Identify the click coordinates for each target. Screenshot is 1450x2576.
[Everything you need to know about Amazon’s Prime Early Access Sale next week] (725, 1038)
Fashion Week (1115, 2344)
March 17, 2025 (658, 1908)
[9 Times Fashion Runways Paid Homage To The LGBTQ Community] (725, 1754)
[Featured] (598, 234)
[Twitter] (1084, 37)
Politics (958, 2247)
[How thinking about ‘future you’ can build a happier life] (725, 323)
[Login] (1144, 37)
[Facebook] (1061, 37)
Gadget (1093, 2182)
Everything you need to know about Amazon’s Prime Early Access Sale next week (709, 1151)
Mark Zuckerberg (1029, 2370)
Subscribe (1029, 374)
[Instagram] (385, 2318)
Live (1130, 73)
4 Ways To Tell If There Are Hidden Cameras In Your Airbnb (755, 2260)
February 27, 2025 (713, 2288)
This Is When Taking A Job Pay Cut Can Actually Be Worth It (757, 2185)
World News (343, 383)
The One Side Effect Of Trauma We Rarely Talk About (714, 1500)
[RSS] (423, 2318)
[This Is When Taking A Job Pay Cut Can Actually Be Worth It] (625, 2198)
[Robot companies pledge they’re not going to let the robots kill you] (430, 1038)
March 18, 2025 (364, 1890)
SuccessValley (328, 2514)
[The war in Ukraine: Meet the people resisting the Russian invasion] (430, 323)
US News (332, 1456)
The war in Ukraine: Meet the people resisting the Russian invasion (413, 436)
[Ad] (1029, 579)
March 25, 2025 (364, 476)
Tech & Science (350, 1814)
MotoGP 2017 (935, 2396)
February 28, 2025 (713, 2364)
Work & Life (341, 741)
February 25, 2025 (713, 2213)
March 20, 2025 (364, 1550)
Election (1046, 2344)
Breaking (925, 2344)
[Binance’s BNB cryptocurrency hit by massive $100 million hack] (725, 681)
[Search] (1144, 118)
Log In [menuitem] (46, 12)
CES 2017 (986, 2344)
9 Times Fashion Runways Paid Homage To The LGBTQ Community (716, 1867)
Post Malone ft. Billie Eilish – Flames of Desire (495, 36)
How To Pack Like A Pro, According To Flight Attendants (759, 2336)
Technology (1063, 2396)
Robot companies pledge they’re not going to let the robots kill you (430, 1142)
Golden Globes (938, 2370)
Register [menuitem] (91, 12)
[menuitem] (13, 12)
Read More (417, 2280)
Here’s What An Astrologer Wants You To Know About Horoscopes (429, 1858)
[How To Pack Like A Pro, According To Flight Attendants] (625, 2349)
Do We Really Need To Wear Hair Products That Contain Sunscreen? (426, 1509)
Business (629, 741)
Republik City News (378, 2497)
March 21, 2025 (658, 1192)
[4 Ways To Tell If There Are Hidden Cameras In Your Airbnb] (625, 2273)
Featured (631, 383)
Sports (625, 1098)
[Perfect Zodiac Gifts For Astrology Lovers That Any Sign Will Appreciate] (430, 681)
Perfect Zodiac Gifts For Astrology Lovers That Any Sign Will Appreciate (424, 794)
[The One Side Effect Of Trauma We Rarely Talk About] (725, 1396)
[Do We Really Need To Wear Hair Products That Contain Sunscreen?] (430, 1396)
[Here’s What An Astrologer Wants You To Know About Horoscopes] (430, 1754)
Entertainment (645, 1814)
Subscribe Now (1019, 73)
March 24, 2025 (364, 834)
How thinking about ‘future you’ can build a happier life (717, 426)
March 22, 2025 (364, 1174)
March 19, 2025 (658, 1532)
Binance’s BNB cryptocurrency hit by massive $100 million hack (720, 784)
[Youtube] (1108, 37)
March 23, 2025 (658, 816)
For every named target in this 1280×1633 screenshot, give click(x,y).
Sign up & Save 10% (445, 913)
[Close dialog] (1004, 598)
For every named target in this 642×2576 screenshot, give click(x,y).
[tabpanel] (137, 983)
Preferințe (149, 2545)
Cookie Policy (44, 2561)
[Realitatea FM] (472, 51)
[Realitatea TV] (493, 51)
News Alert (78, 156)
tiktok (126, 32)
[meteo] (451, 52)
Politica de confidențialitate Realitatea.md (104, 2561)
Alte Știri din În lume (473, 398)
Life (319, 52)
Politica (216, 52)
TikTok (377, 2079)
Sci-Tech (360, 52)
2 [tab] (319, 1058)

Brief: Output an exact copy of the lines from the one holding "For every named target in this 642×2576" to the last line of the data, inclusive, and nothing beyond that range.

Output:
For every named target in this 642×2576 screenshot, give click(x,y).
[tabpanel] (137, 983)
Preferințe (149, 2545)
Cookie Policy (44, 2561)
[Realitatea FM] (472, 51)
[Realitatea TV] (493, 51)
News Alert (78, 156)
tiktok (126, 32)
[meteo] (451, 52)
Politica de confidențialitate Realitatea.md (104, 2561)
Alte Știri din În lume (473, 398)
Life (319, 52)
Politica (216, 52)
TikTok (377, 2079)
Sci-Tech (360, 52)
2 [tab] (319, 1058)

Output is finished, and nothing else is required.